**Exercise text:**
How advertisers are creating supply-side strategies

Advertisers have gone from being blissfully unaware of shady ad exchanges to using ad tech to buy from only the ones they trust.

The shift is happening with the larger, more sophisticated advertisers who realized following this summer’s bid-caching scandal that if they understand how ad exchanges auction impressions, they can buy through the most cost-efficient marketplaces, said Chris Kane, founder of programmatic consultancy Jounce Media. He said some of the consultancy’s clients are testing whether demand-side platforms can use algorithms to select bids that have the highest chance of winning programmatic auctions via exchanges they trust, a trend otherwise known as supply-path optimization.

Deutsche Telekom is tweaking its own ad tech strategy to understand the path to the most efficient auctions on ad exchanges. It wants to use multiple DSPs to buy from ad exchanges, but only if it can find a way to avoid bidding on the same inventory. Doing so would allow Deutsche Telekom to find the most efficient way to win bids with minimum cost, which is something its current DSP Adform is exploring.

The DSP is building what it calls a supply-path optimizer that chief strategy officer Jochen Schlosser said will let advertisers and agencies setup their own marketplaces based on its DSP and supply-side platform ad technologies. Ad buyers will be able to use Adform’s SPO algorithms to create a preferred path to impressions through regular private marketplaces and other exchanges based on how they want to optimize campaigns. For example, an advertiser could configure minimum acceptable viewability thresholds and not buy impressions below this minimum or set its required brand-safety filters via a third-party vendor when building their own marketplace with Adform.

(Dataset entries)
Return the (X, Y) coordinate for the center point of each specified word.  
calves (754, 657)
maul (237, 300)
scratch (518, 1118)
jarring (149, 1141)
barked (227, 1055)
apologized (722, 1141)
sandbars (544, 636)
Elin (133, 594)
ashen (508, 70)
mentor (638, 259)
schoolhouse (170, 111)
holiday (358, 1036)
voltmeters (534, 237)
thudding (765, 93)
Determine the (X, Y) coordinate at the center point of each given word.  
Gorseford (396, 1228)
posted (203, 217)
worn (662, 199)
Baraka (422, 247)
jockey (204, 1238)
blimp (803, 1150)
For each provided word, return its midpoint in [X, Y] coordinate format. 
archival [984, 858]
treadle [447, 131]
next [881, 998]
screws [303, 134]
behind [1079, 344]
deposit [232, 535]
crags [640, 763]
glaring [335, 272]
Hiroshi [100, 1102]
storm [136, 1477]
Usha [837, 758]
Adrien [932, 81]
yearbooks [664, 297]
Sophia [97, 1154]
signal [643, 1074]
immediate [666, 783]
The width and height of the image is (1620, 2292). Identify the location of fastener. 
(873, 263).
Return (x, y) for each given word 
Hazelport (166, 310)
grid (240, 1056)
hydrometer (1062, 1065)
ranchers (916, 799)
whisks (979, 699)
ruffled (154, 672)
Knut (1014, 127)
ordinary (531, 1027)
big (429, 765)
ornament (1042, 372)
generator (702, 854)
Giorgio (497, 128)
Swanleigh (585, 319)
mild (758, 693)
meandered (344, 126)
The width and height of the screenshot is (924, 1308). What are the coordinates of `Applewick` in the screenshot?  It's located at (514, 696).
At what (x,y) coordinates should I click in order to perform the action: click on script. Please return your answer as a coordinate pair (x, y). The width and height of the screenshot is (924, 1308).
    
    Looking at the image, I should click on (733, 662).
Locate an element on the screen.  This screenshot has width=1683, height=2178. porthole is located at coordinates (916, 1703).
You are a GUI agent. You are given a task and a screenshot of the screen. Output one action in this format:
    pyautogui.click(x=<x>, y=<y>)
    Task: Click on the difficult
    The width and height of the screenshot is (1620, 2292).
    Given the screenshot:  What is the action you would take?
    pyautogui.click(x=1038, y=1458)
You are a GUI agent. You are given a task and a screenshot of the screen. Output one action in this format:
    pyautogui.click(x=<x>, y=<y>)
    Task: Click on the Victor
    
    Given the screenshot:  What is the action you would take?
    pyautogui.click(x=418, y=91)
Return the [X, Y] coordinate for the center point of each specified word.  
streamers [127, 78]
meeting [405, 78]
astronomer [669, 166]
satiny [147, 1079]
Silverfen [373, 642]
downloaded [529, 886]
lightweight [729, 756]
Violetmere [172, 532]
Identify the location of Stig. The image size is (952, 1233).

**Complete the following:**
(a) According to the article on advertisers' supply-side strategies, why have larger, more sophisticated advertisers begun buying only through ad exchanges they trust? Answer in one to three sentences.
(b) Pick up the article on advertisers' supply-side strategies after its final sentence and continue it.

**Written answers:**
(a) After this summer's bid-caching scandal, these advertisers realized that understanding how ad exchanges auction impressions would let them buy through the most cost-efficient marketplaces.

(b)
“The end result is more of an economical buy than buying in a traditional PMP, an open exchange or a combination of both, where costs would need to be made for issues such as the exchange, avoidance of fraud and viewability,” said Schlosser.

Not all DSPs will play nice with ad exchanges in their bid to give ad buyers the optimal route to ads. Some DSPs, particularly, the larger ones, are circumventing those parts of the supply chain altogether. Criteo, for example, is directly integrated with 31 percent of 2,000 of the largest global websites as reported by Alexa, according to Jounce. More DSPs are expected to follow this route in 2019.

“One of the things to watch out for in 2019 is how DSPs will split,” said one ad tech executive on condition of anonymity out of concern of jeopardizing commercial deals. “There are those DSPs that bid through the exchanges and are dealing with complexity around infrastructure that’s pushing up prices, and there are those that aren’t picking favorite exchanges and are going direct to publishers instead.”

GlaxoSmithKline is going for the latter strategy with its ad tech. The advertiser folded its ad tech into Google earlier this year and now uses the DoubleClick Bid Manager DSP to buy impressions from the DoubleClick AdX ad exchange.

GsK wanted to secure the optimal supply path for every publisher on its media plan and decided it would be more effective to do so via the Adex ad exchange, said an agency executive with knowledge of the plan. Centralizing the license directly with Google theoretically gives GsK transparency into all bids passing through the technology firm’s platforms. Previously, the advertiser had local teams using different DSPs of which the licenses were owned by its local agencies, leading to a lack of ownership to those platforms.

“Advertisers thought that header bidding was mostly about DSP infrastructure costs that didn’t really impact them,” said Kane. “It’s only now that those same advertisers are realizing that aside from the infrastructure costs of buying from multiple ad exchanges, there are price inefficiencies in those technologies that savvy buyers can exploit to achieve better economics.”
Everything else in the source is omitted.